ひとつなるほどと思ったのは「トレーディングカードの価値はカード自体のレア度に左右されるので、絵の良し悪しに関係される訳ではない」というコメントである。トレーディングカードのイラストみたいな絵が展示されていて、この絵をもとに昨年12月に本当にトレーディングカードゲームが発売されたものである。原作のアニメやマンガ、ゲームといったものはなく、単純に村上隆のNFT作品の「108 Flowers」が元ネタなので、単純にレア度だけで価値が決まるのだろう。

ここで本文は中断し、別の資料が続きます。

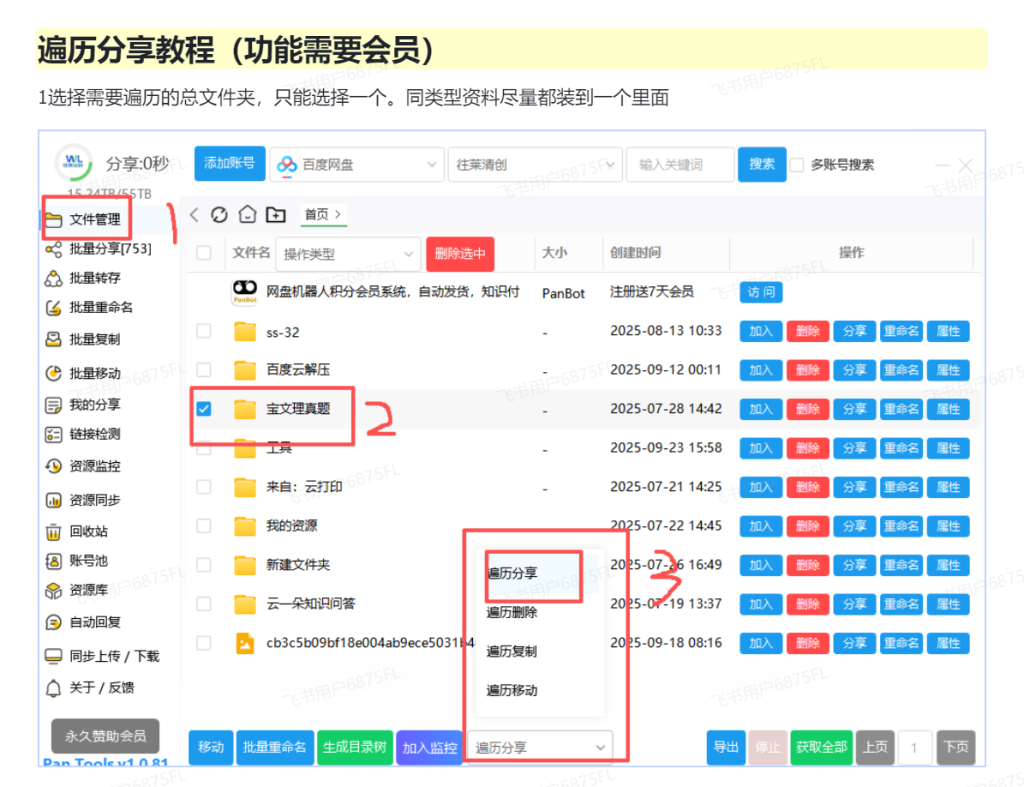Go back with the left arrow icon
This screenshot has width=1024, height=787.
coord(195,215)
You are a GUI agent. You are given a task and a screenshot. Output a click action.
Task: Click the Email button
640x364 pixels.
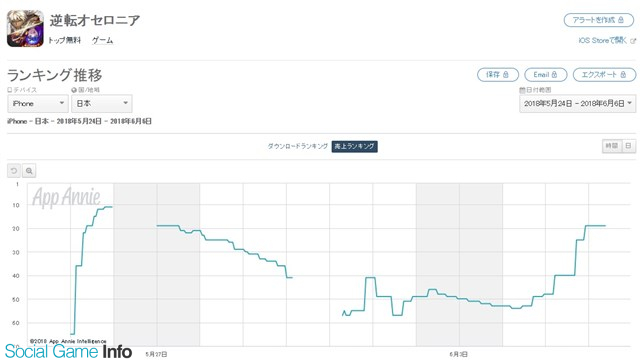click(x=546, y=75)
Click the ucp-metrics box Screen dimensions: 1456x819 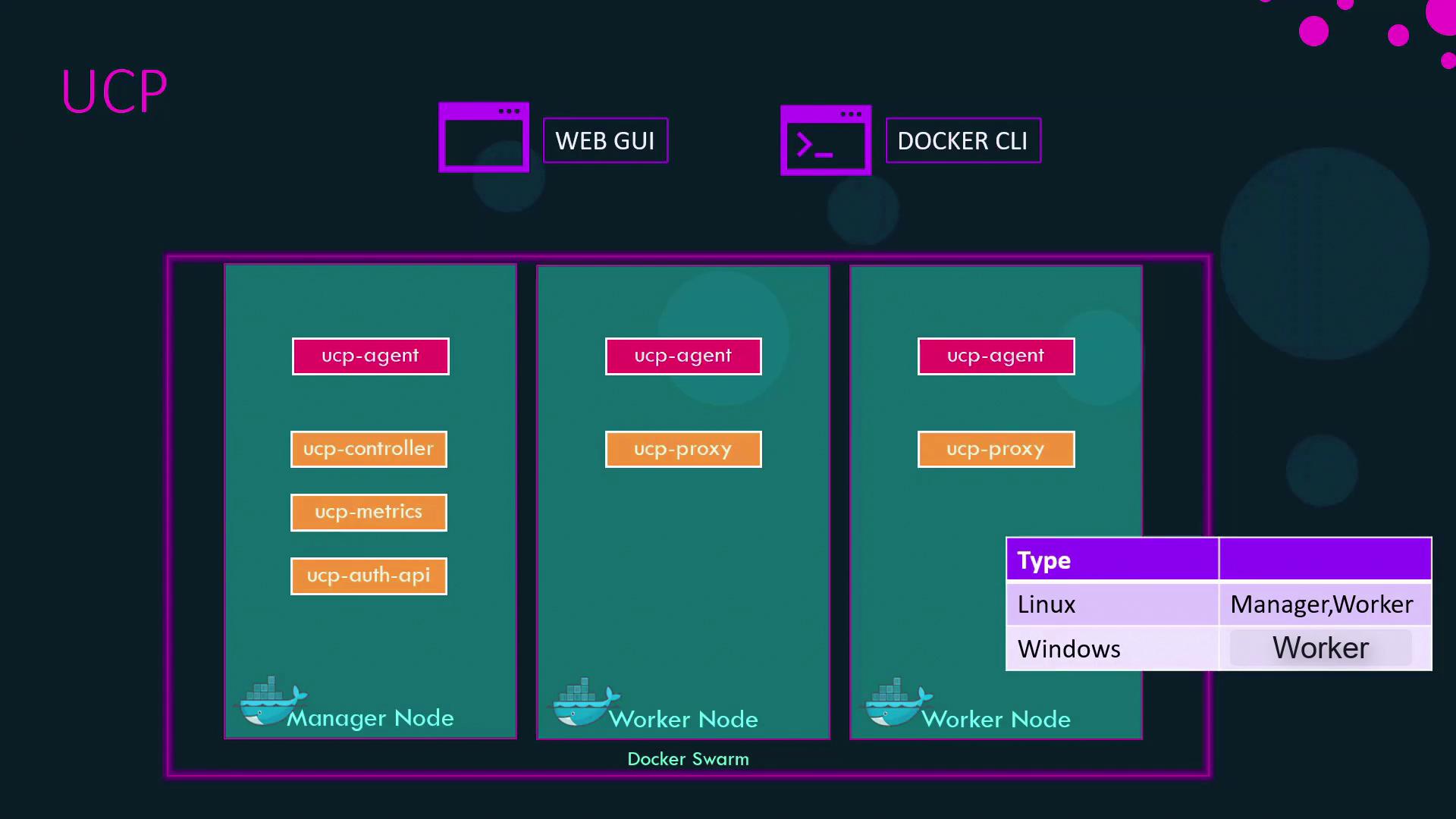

好みの作品がたくさんあったのだがグッズが高い。ダブルポケットのクリアファイルが900円するのはいいとして、「いいな」と思った作品がポストカードではなくてデカめのアートカードとして売られている。《琳派のお花と抽象的図像》はA5サイズギリギリだし、「金色の空の夏のお花畑」にいたっては幅がA4のタテと同じぐらいある。しかしこれがアーティストへの支援につながるのなら、悪い話ではないと言い聞かせてたくさん買った。図録は売られていない。「展示風景掲載のため」とあるが、まだ作品が完成していないのだから仕方がない。